Jordan Bardella, le président du Rassemblement National, a effectué un déplacement en Pologne qui, par son ampleur et son discours, s'apparentait à une véritable campagne présidentielle. Accompagné d'une délégation de cadres du parti, il a multiplié les rencontres avec des responsables politiques polonais, des représentants de la société civile et des militants.
Un programme chargé
Le déplacement, qui s'est déroulé sur deux jours, a inclus des visites à Varsovie et à Cracovie. Bardella a notamment rencontré le ministre polonais de l'Intérieur, ainsi que des députés du parti Droit et Justice (PiS), au pouvoir. Il a également participé à une conférence sur l'avenir de l'Europe, où il a défendu une vision souverainiste et eurosceptique.
Des thèmes de campagne
Dans ses discours, Jordan Bardella a abordé des thèmes qui seront centraux dans sa future campagne présidentielle : la défense de l'identité nationale, la lutte contre l'immigration illégale, et la critique de l'Union européenne jugée trop intrusive. Il a appelé à une « Europe des nations » et a dénoncé les « dérives fédéralistes » de Bruxelles.

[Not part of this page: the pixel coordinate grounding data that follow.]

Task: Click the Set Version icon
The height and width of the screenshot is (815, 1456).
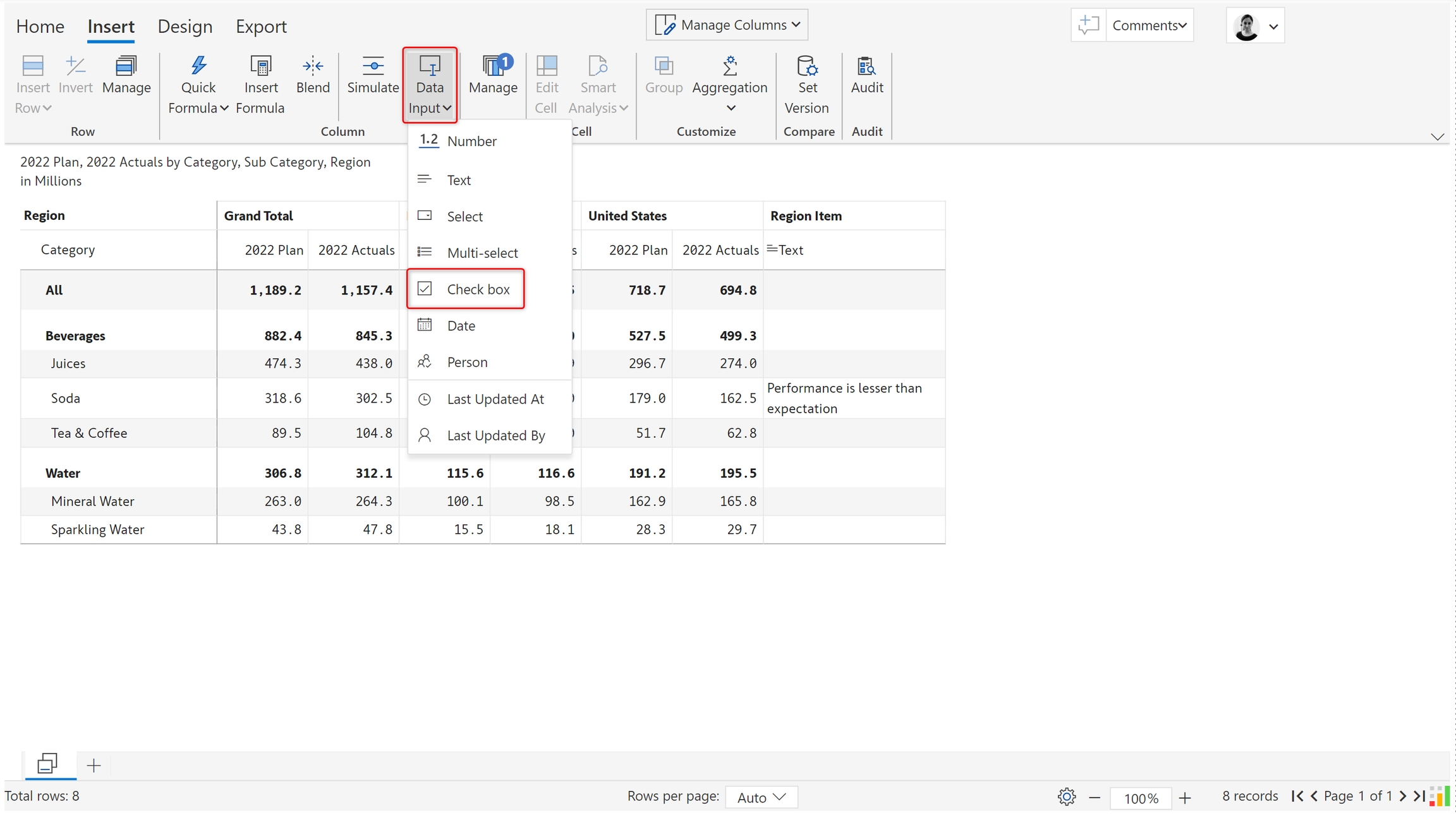Action: pyautogui.click(x=807, y=66)
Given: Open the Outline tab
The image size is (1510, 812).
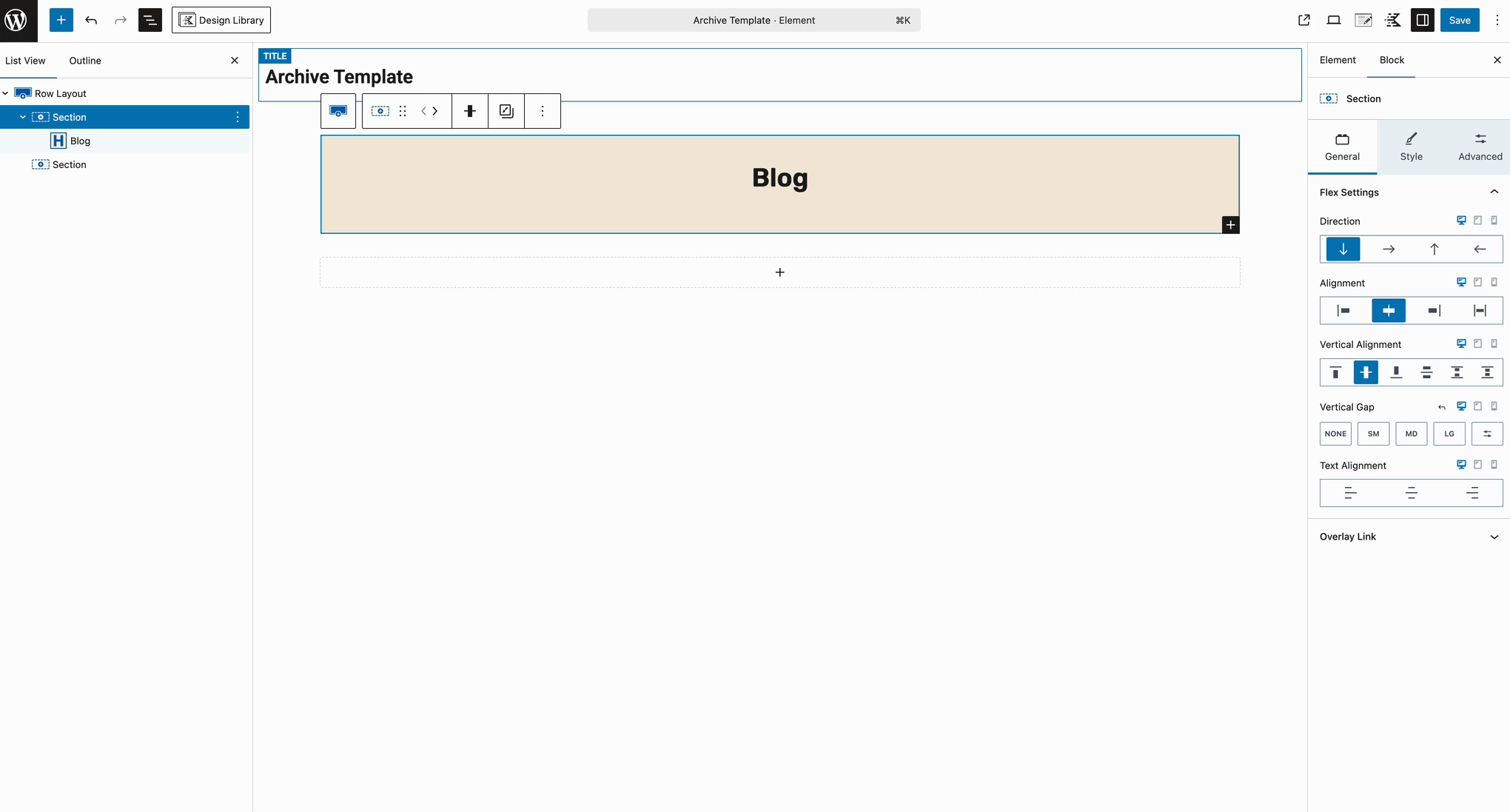Looking at the screenshot, I should tap(85, 61).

Ce déplacement en Pologne n'est pas anodin. Le pays est dirigé par un parti conservateur et souverainiste, le PiS, avec lequel le RN entretient des relations privilégiées. Bardella a ainsi cherché à renforcer cette alliance et à s'inspirer des méthodes de campagne polonaises.
Une préparation à la présidentielle
Ce voyage intervient alors que Jordan Bardella se prépare activement pour l'élection présidentielle de 2027. Il s'agit de son premier déplacement à l'étranger en tant que président du RN, et il a été conçu comme une répétition générale de ce que pourrait être une campagne présidentielle.

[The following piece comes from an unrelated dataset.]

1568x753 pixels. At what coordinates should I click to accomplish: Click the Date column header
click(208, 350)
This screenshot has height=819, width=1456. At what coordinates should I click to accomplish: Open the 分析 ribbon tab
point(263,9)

« Je suis ici pour comprendre comment nos alliés polonais mènent leurs combats, et pour montrer que le RN est une force politique crédible sur la scène internationale », a-t-il déclaré lors d'un point presse. Il a également insisté sur la nécessité de « bâtir des alliances en Europe pour défendre la souveraineté des peuples ».
Ce déplacement a été largement couvert par les médias polonais et français, et a suscité des réactions contrastées. Ses partisans y voient une preuve de son leadership et de sa stature internationale, tandis que ses détracteurs dénoncent une « opération de communication » et un « rapprochement dangereux avec des forces illibérales ».